Criticism plays a significant role in jazz. The critics not only helped spread the aesthetic qualities of the music, but also pushed the color line and challenged the racial equality in America. As someone who has been obsessed with jazz over a year ago, I spend innumerable amount of time catching up with jazz recordings, read the history of jazz, and digest doses of jazz-related essays. Yet, my knowledge is nothing compares to the level of details and researches John Gennari, an assistant professor of English at the University of Vermont, pour into his stellar Blowin’ Hot and Cool: Jazz and Its Critics.

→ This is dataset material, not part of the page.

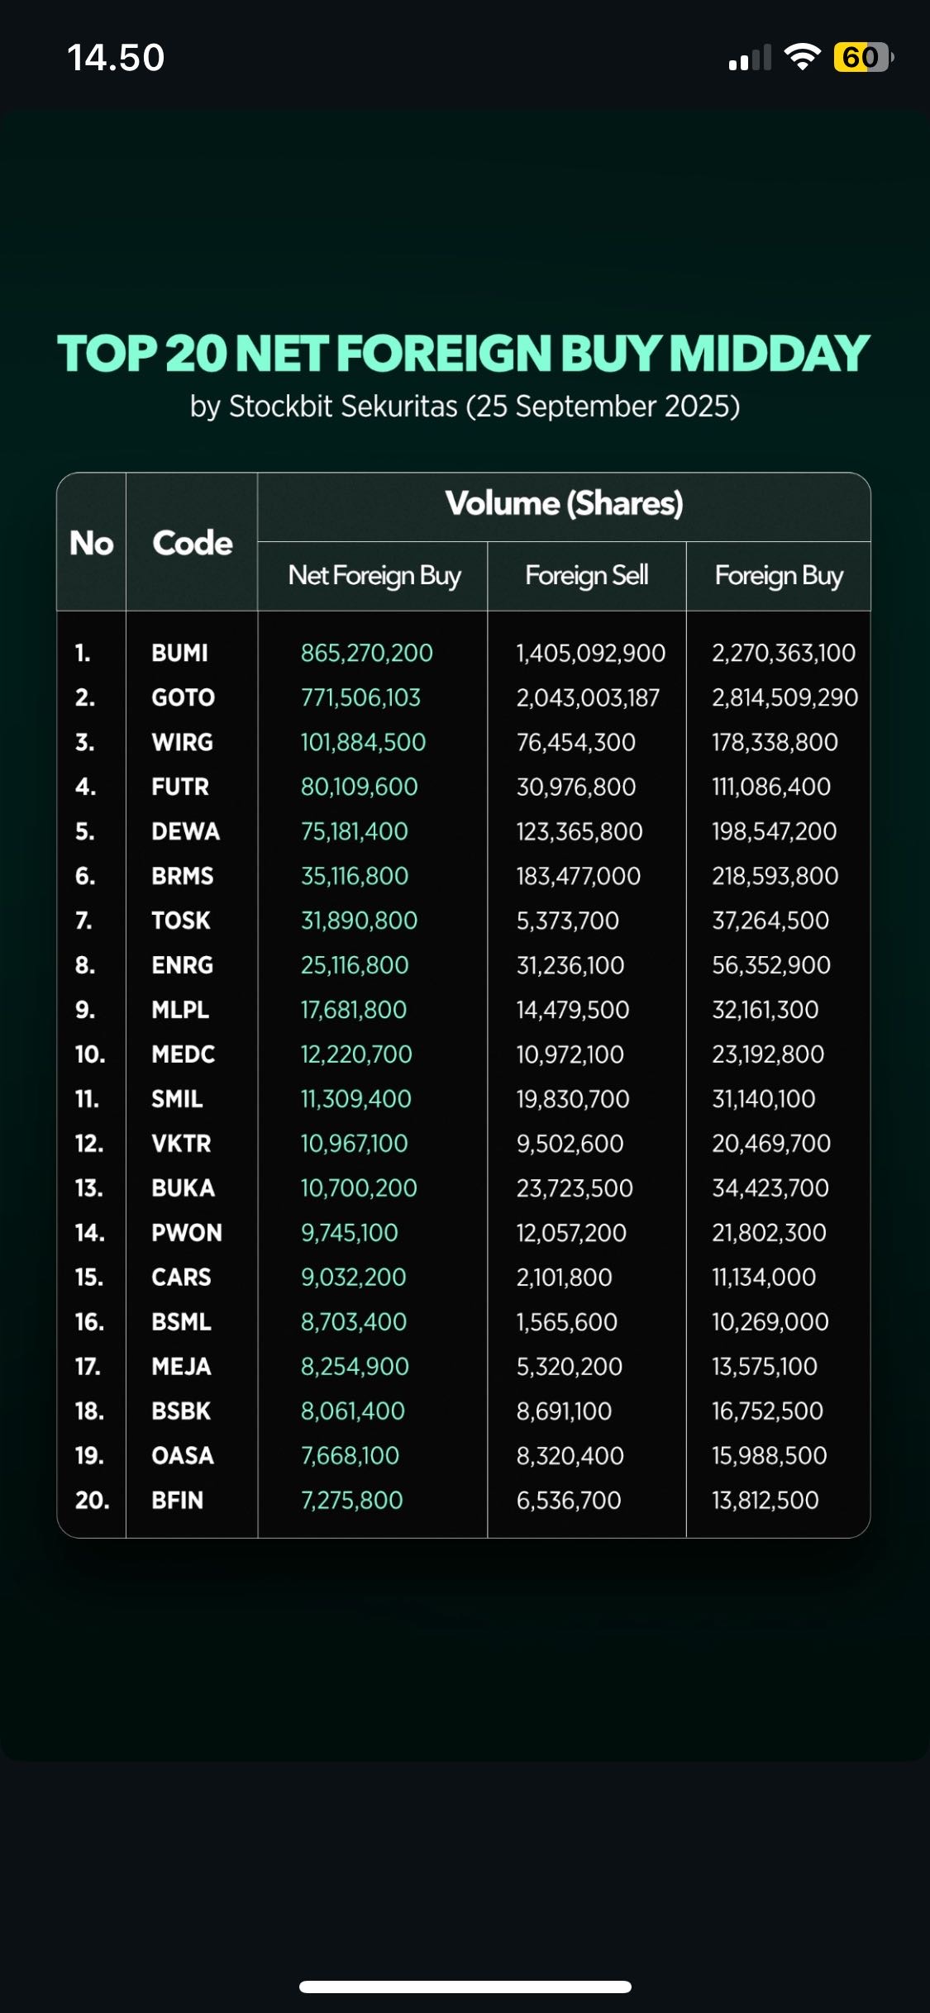Tap the BFIN stock code in row 20

click(177, 1501)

With thorough documentation (57 pages of notes), gripping narration, and open-minded observation, Gennari captured one of the fascinating and engaging aspects of jazz: it’s writing. Blowin’ Hot and Cool sets off in 1935 with John Hammond and Leonard Feather—two white critics who started the jazz criticism movement—then progresses all the way up to Gary Giddins, Stanley Crouch, and my main man Greg Tate who is a brilliant, contemporary writer. What intrigues me the most about this book is that whatever the controversial issues were—critics vs. critics, white vs. black, musicians vs. writers, traditional vs. modern, politic vs. racism, underground vs. commercial—Gennari provides readers both side of the story and backs up his analysis with quotes and excerpts.

Again, as a jazz enthusiast as well as my interest in music criticism, Blowin’ Hot and Cool is an invaluable gem. It is more enriching than the nineteen-hour documentary of Ken Burns’s Jazz and much better represented than The Smithsonian Collection of Classic Jazz. And I strongly agree with Gennari that: “Somehow this jazz writing seemed more important, more necessary than the writing about rock and pop music. Many rock musicians were well-known celebrities; we saw them on television. We love their music because it was accessible. Those of us who were musical dabblers played rock and funk because they felt like native languages. If we ventured into jazz, it was as a second language, and it came with no guarantee of an audience.”